--- begin Provided records ---
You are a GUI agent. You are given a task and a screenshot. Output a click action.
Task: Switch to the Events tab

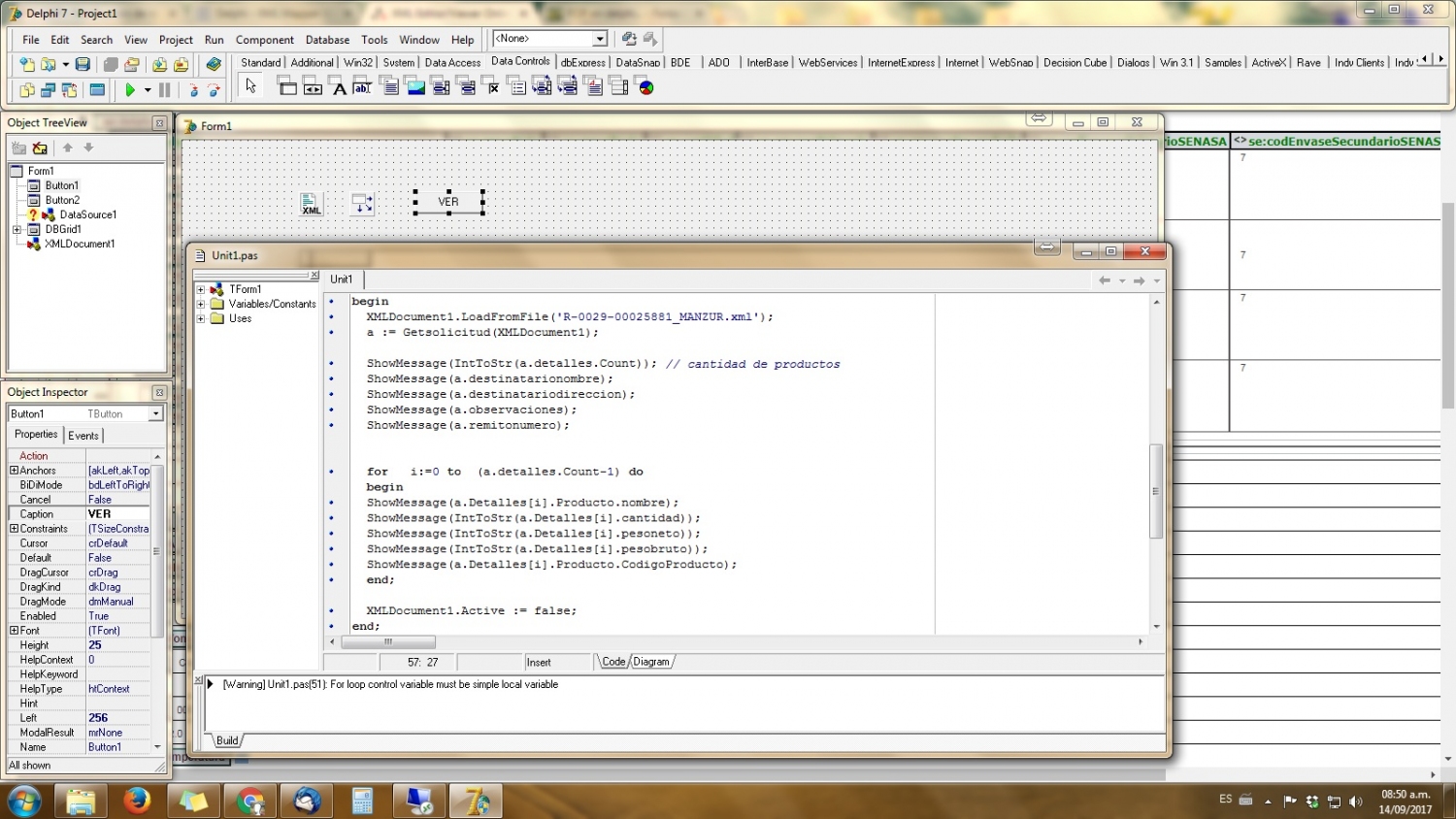83,436
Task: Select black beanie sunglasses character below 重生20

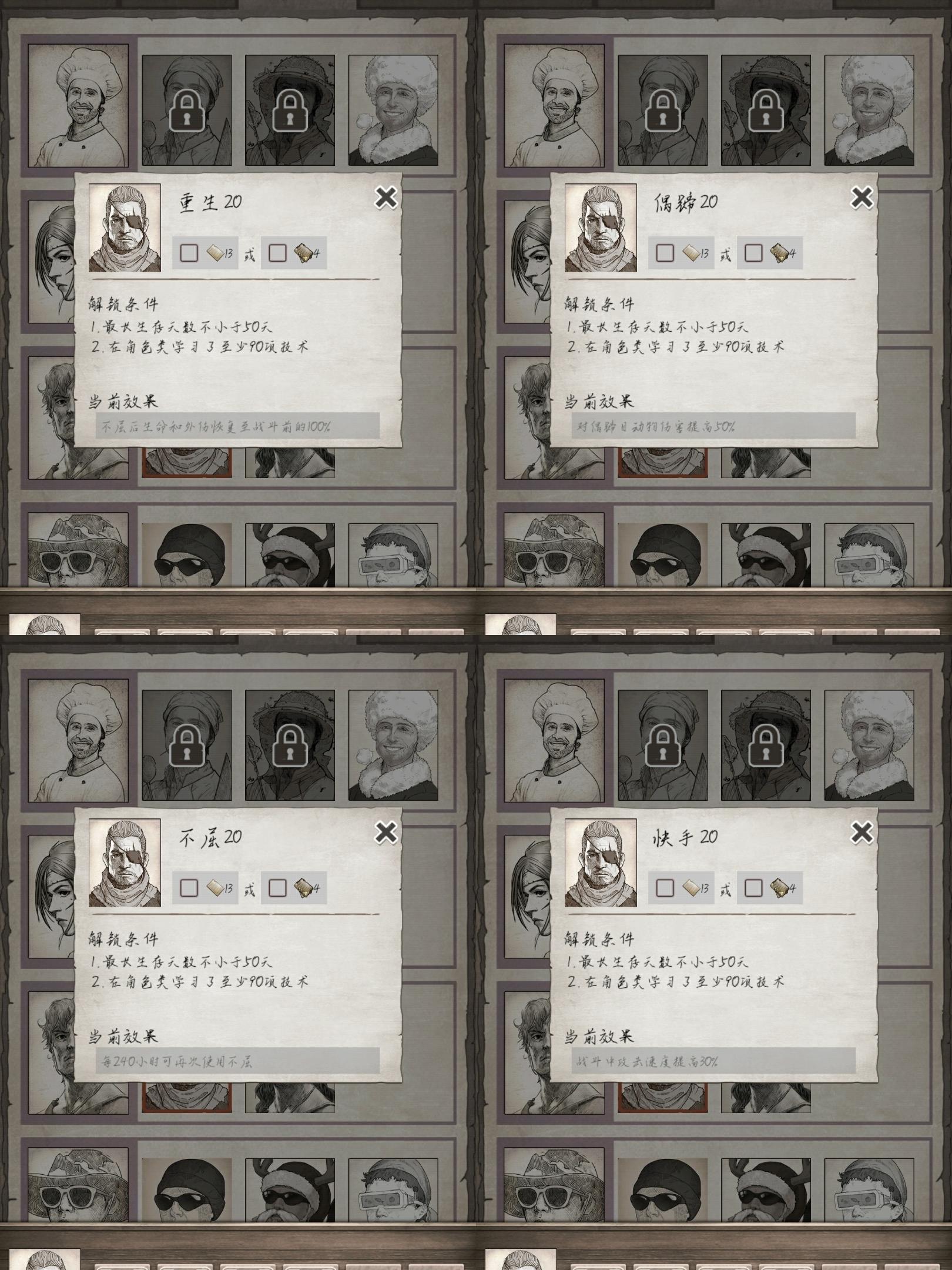Action: (187, 555)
--- end Provided records ---
* **Exercise directions**
Rescale the coordinates in the answers to all of the records above by multiplying each one by 1.1 and rounding to a whole number, with halves rounded up. Reproduce every line, including the requests, but leave out the pictures.

* **Written solution**
You are a GUI agent. You are given a task and a screenshot. Output a click action.
Task: Switch to the Events tab

91,480
Task: Select black beanie sunglasses character below 重生20

Action: (206, 611)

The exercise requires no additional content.